Im Jahr 1918 wurde das Kloster dem Uglich-Museum für Altertümer übergeben, wo vorübergehend ein Teil der Sammlung der altrussischen Kunst untergebracht wurde. In den 1920er Jahren wurden die Untergeschosse als Lager genutzt. In der Mitte der 1930er Jahre fiel das Kloster in die Zone des Baus des Uglich-Wasserkraftwerks und wurde für die Bedürfnisse des "Wolgostroy" des NKWD genutzt. In den 1950er bis 1970er Jahren wurde eine umfassende Restaurierung durchgeführt, einschließlich der chemischen Stabilisierung des Bodens, was das Denkmal vor der Zerstörung rettete. Ende der 1980er Jahre begann die Musealisierung des Klosters, wurde jedoch aufgrund fehlender Mittel eingestellt.

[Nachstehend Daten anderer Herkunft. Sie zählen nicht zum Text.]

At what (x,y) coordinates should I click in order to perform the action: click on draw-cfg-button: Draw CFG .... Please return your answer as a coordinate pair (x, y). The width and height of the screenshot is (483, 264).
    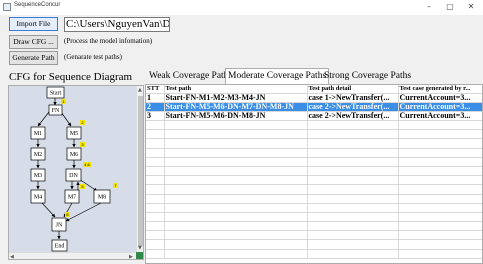
    Looking at the image, I should click on (34, 42).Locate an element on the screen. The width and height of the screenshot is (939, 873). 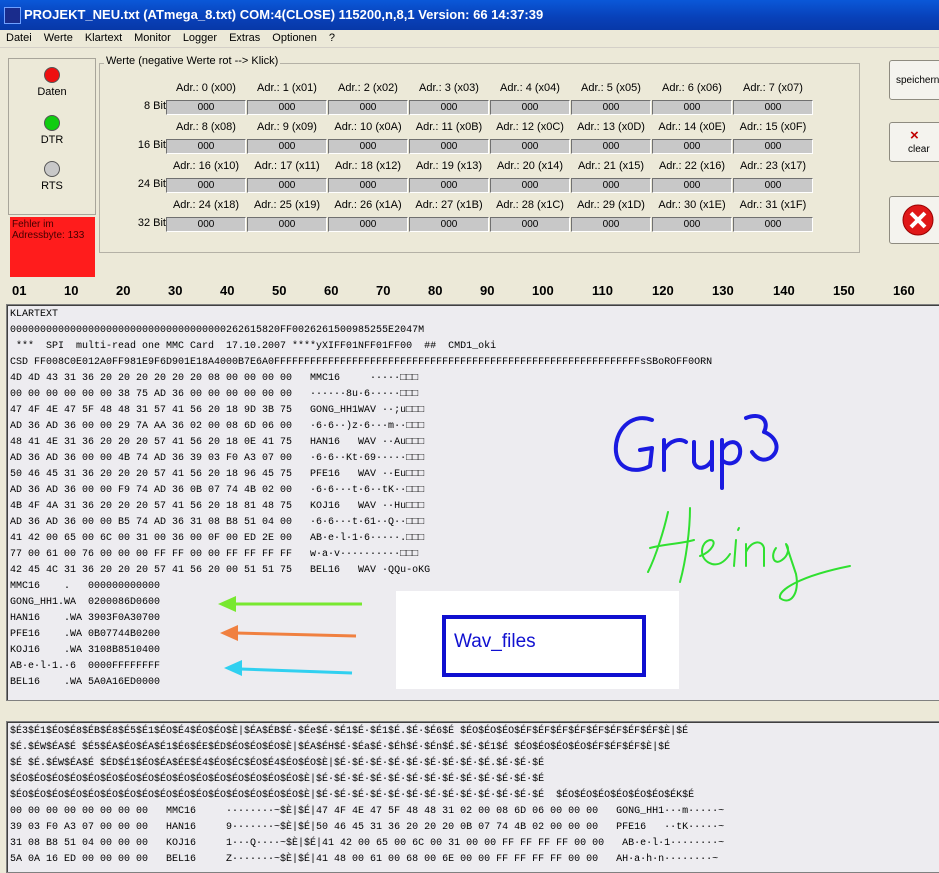
close-button is located at coordinates (914, 220).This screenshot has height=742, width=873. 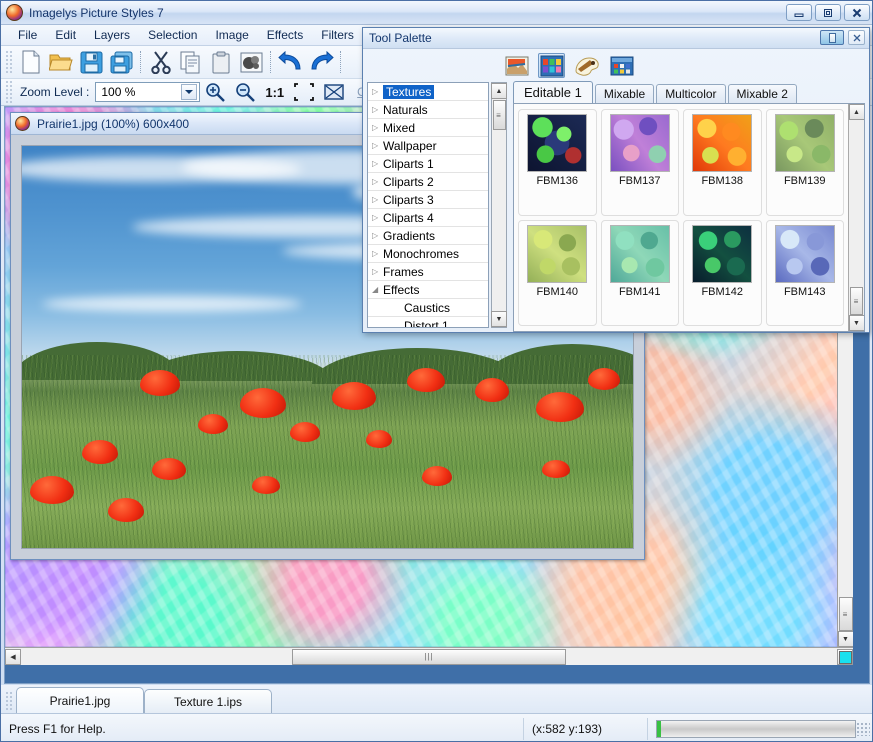 What do you see at coordinates (232, 35) in the screenshot?
I see `menu-image: Image` at bounding box center [232, 35].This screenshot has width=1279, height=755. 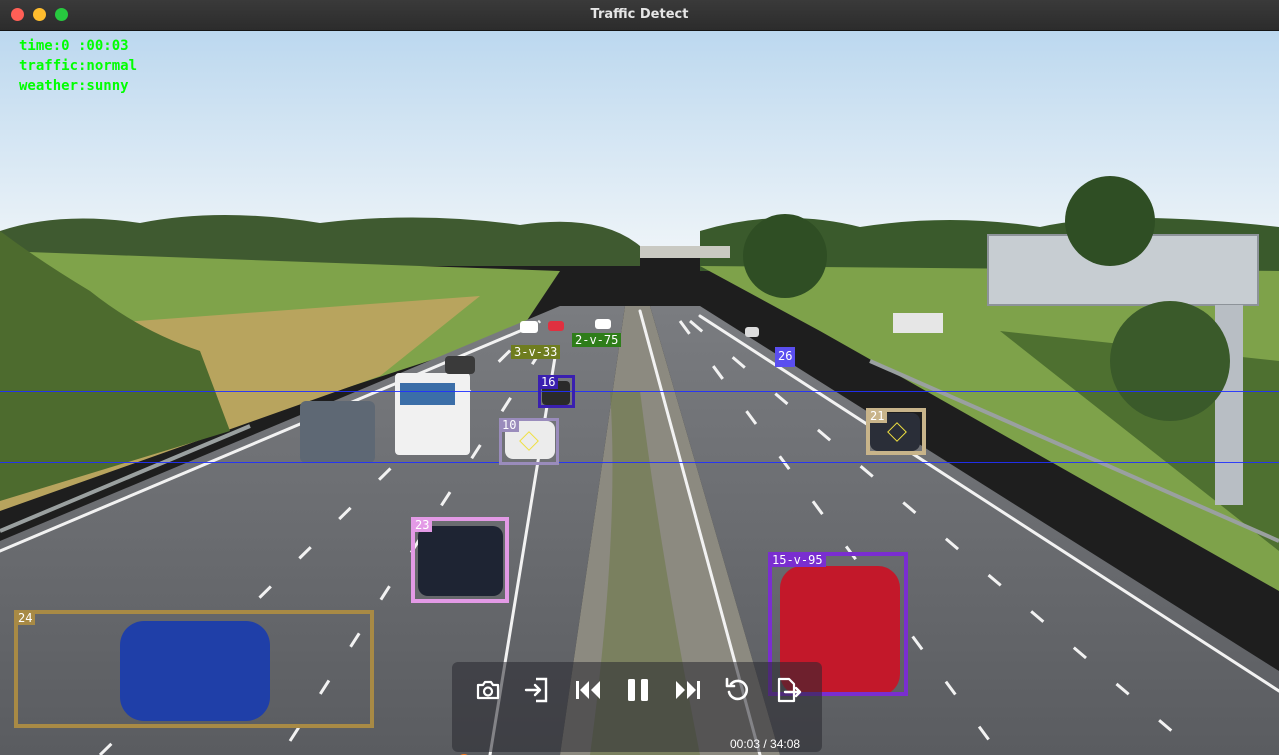 I want to click on counting-line-upper, so click(x=640, y=392).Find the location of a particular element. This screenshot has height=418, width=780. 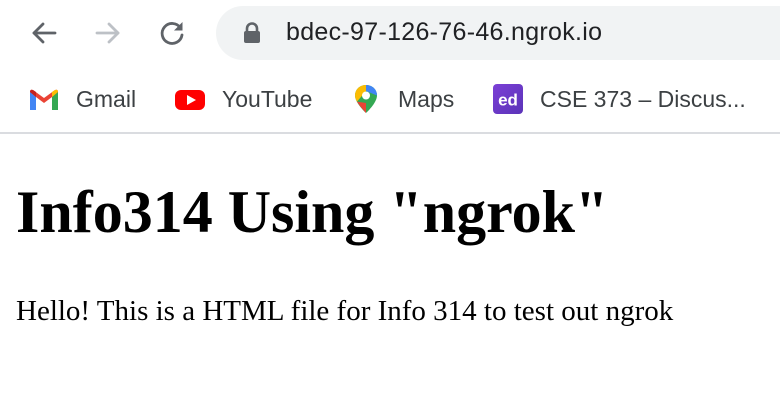

arrow-right-icon is located at coordinates (108, 33).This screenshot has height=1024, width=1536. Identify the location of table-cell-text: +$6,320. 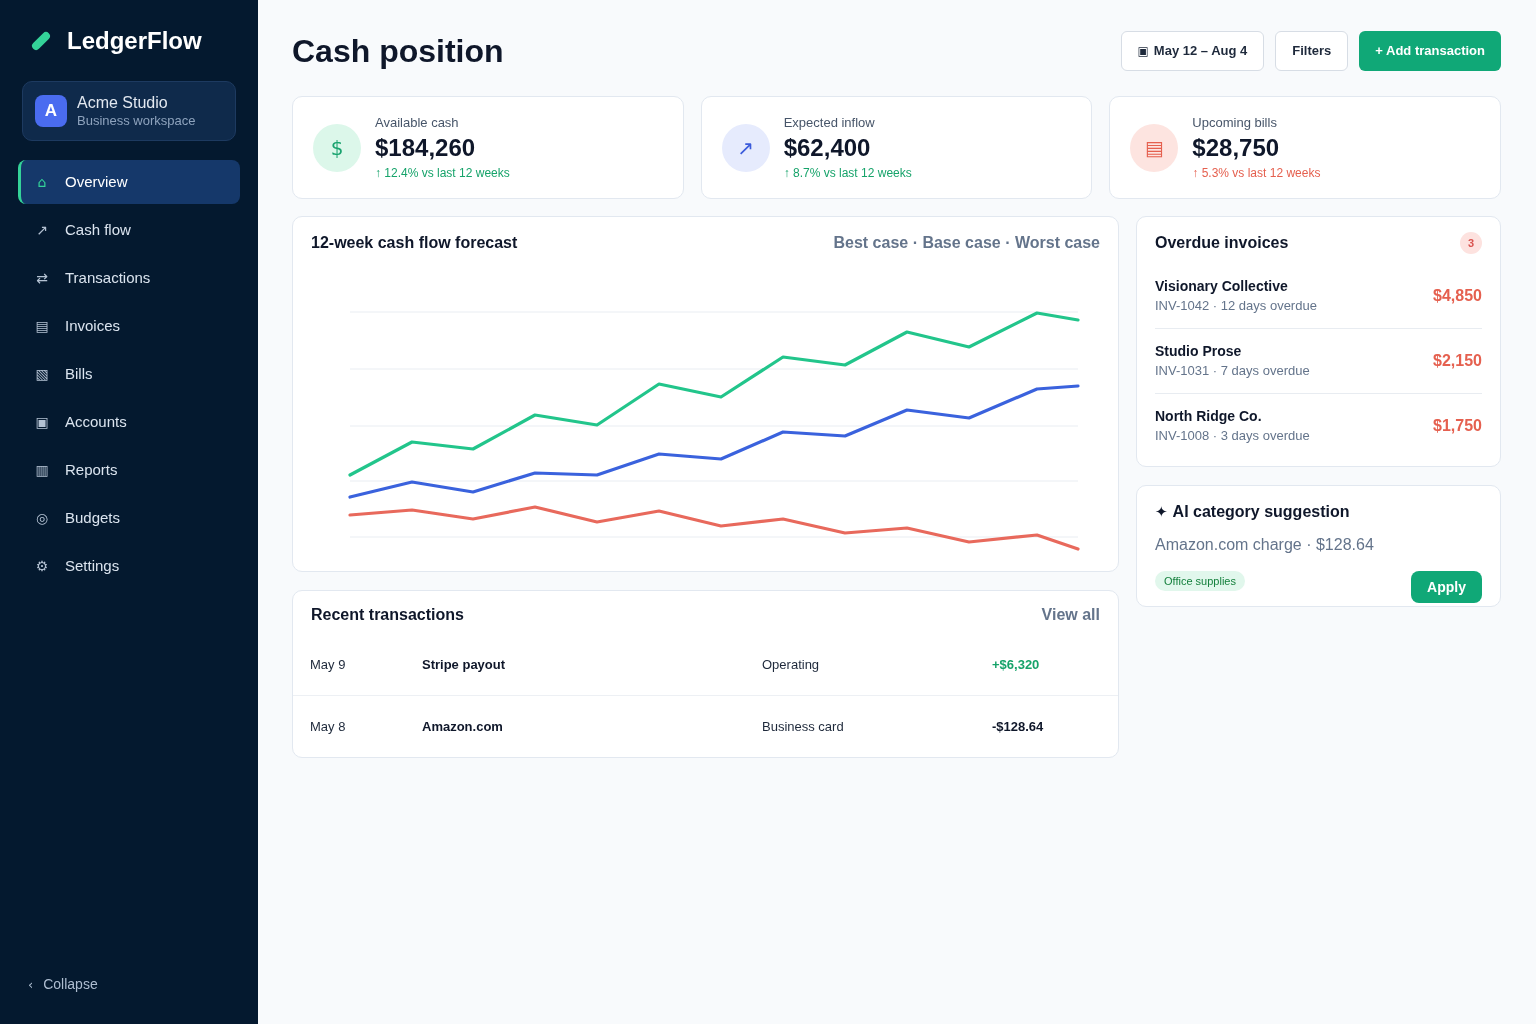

Im Frühjahr 1999, dank der Bemühungen des verstorbenen Erzbischofs von Jaroslawl und Rostow, Michail, wurde der Gebäudekomplex der Russischen Orthodoxen Kirche übergeben, und es wurde wieder ein Männerkloster gegründet. Der erste Abt wurde der Mönch, heute Archimandrit Viktor Zakharov. Am 6. Juni 2000 fand die erste Göttliche Liturgie statt, und am 18. September desselben Jahres wurde die Kirche der Smolensker Ikone der Gottesmutter von Bischof Joseph geweiht.